For Gwinnett, landing Hewlett-Packard means the county takes a step in getting back some of the thousands of high-paying job lost following the dot-com crash a few years ago.
For Hewlett-Packard, the move means a host of things, including the capability to cut the telecommunications and data transmission costs that made up about 40 percent of its information technology spending.
"The data centers will provide our business with more dependable, simplified operations," Randy Mott, executive vice president and chief information officer, said in a press release.
"This effort will enable faster delivery of new technologies, services and information and provide room for growth and improved business continuity, while significantly reducing costs."
Such a large consolidation will also mean job cuts.

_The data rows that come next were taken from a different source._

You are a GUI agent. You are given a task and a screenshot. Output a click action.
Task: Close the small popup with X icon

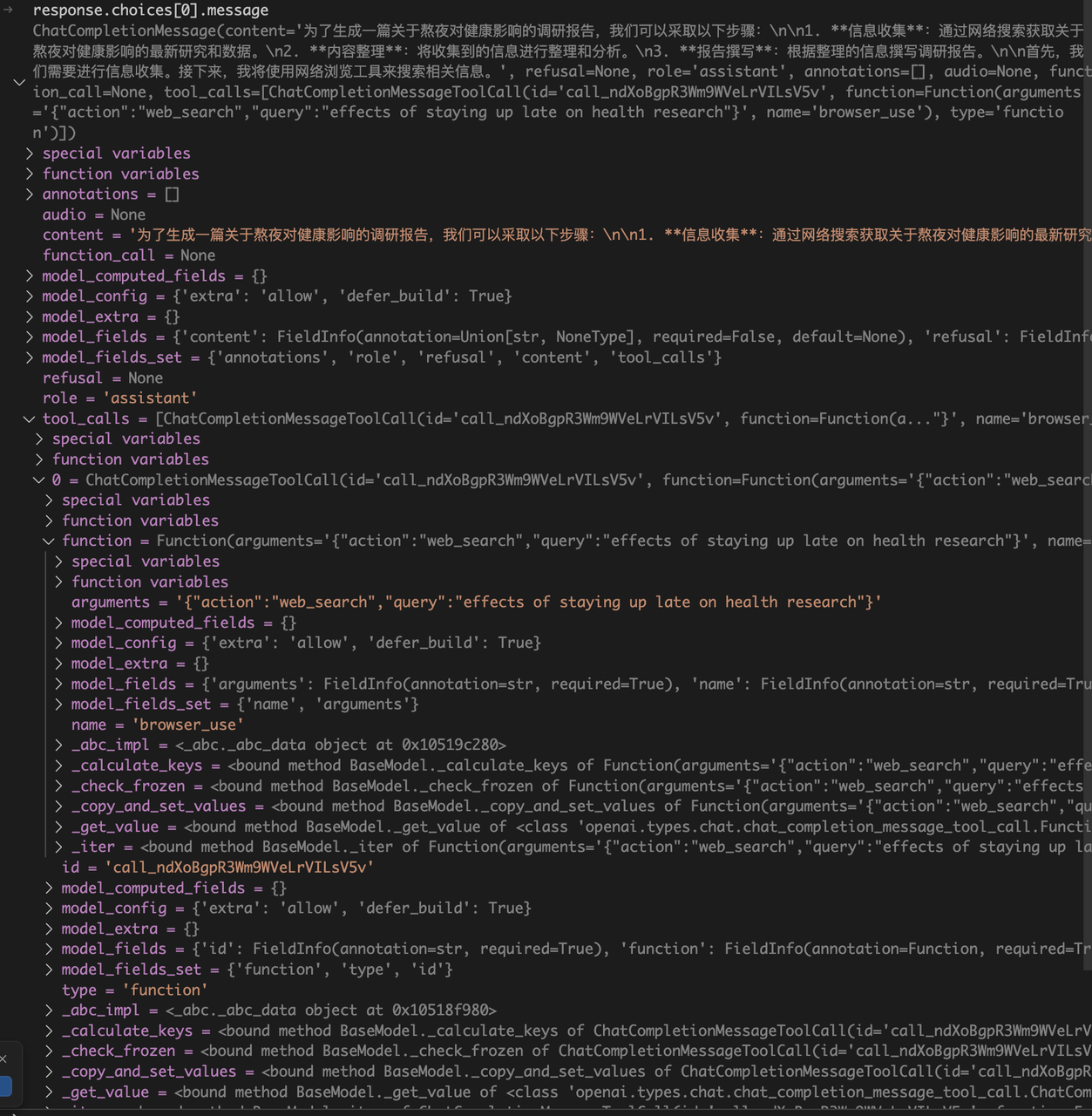click(x=3, y=1058)
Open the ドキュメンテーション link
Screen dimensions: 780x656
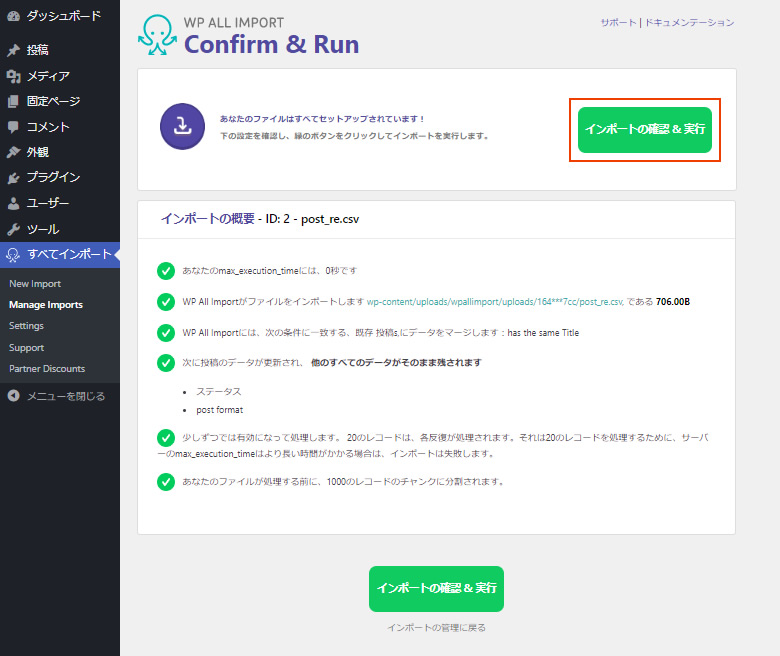(689, 22)
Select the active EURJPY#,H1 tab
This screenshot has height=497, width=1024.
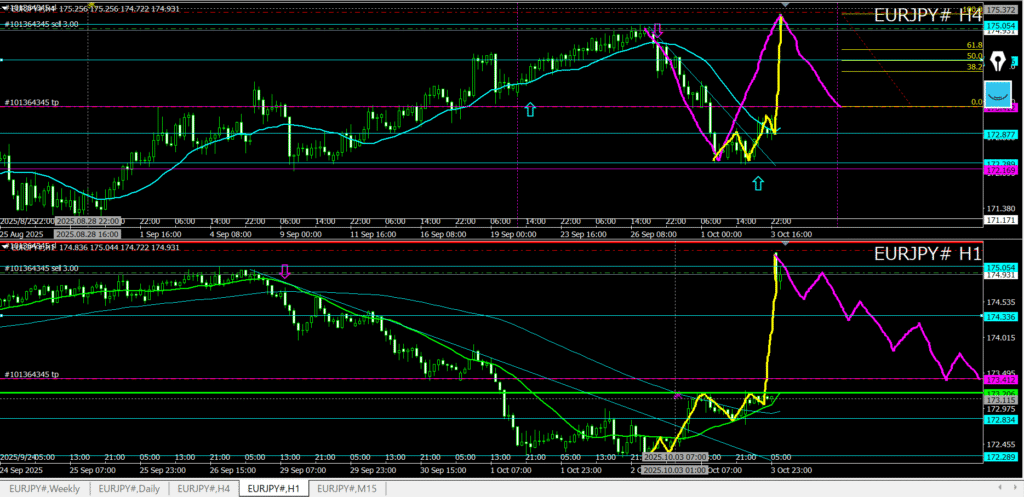pos(275,488)
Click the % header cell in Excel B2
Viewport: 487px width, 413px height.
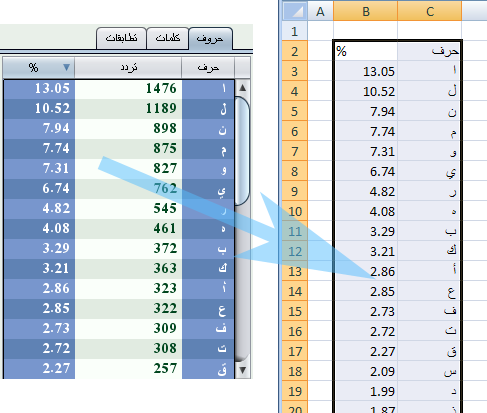coord(366,51)
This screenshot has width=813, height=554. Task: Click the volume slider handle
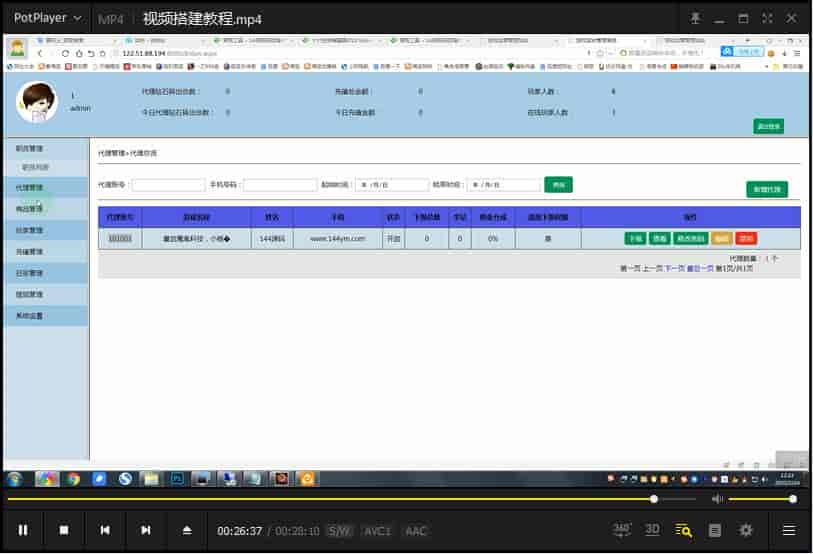point(793,498)
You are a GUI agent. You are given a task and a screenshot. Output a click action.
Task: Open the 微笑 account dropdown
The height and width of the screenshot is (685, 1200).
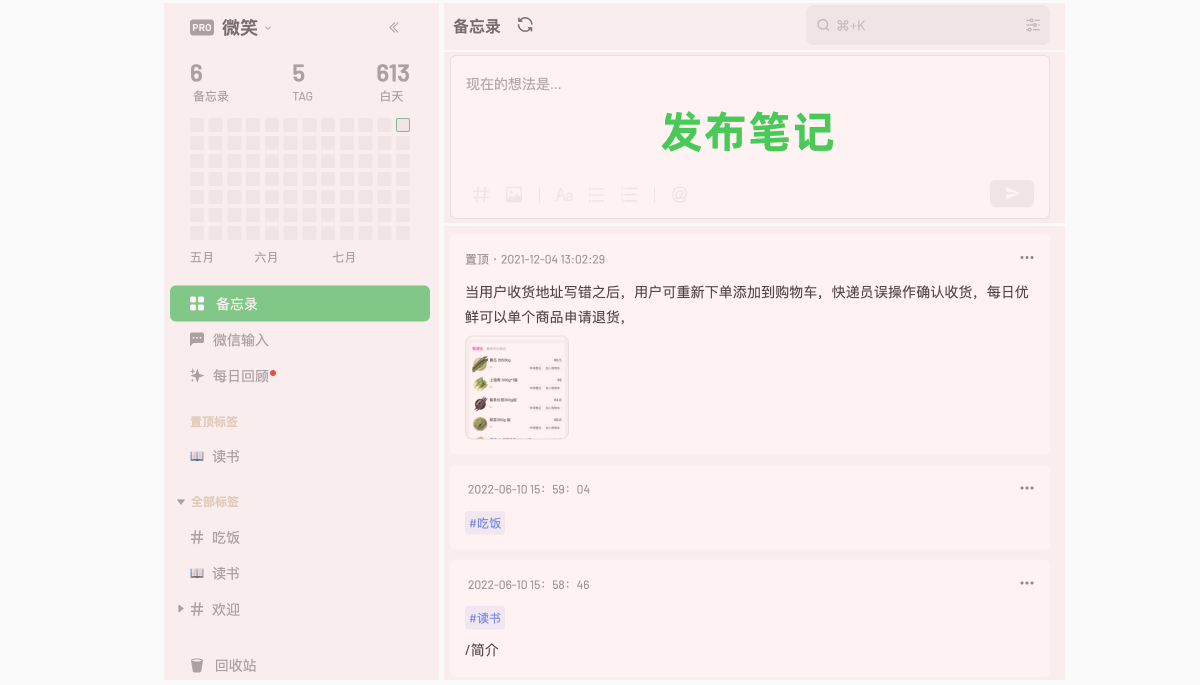tap(240, 28)

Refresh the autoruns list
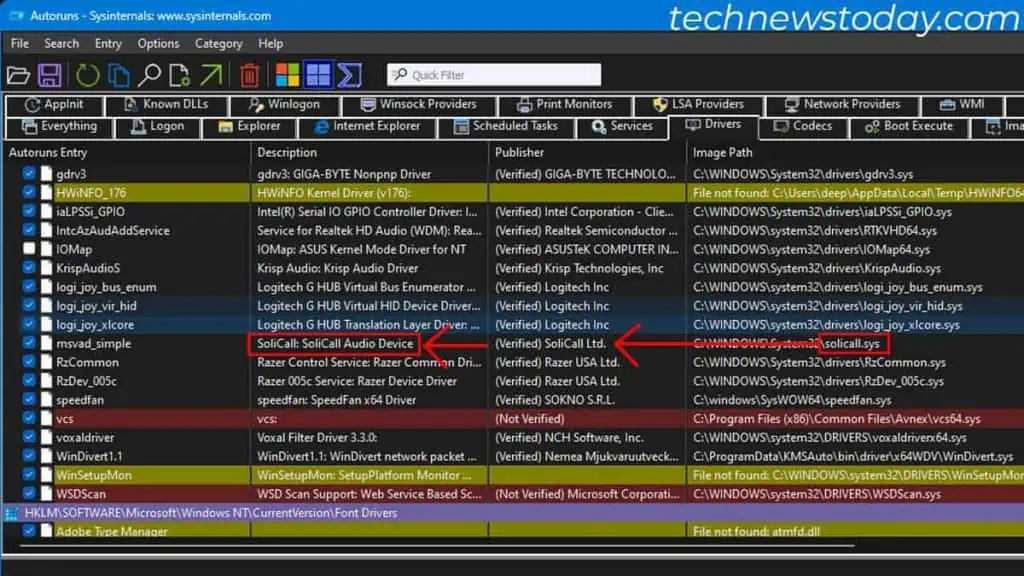(x=88, y=75)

Some 15,300 are expected by the end of the company's first quarter in 2007, according to a restructuring plan the Hewlett-Packard Board of Directors approved last year.
The company's older data centers needed a lot more employees to maintain such a massive array of computers. Data centers like the one in Suwanee will rely more on automation, "taking advantage of every piece of technology HP has created," said spokesman Mike Moeller.
Several factors led Hewlett-Packard to choose metro Atlanta, Houston and Austin to showcase its new data centers, including a strong telecommunications and power infrastructure in those cities. Even the lower risk of earthquakes, hurricanes and other types of natural disasters played a role.
Soaring energy costs are part of the equation, too.
The information technology industry has been investigating ways to reduce the enormous amount of power data centers use to keep all those computers cool. So Hewlett-Packard designed its new wave of tech hubs with what it calls smart cooling technology, saving 25 percent on the power bill.
In a prepared statement, CEO Mark Hurd said, "These facilities will serve as a model of the next-generation data center that HP believes represents the future of enterprise computing."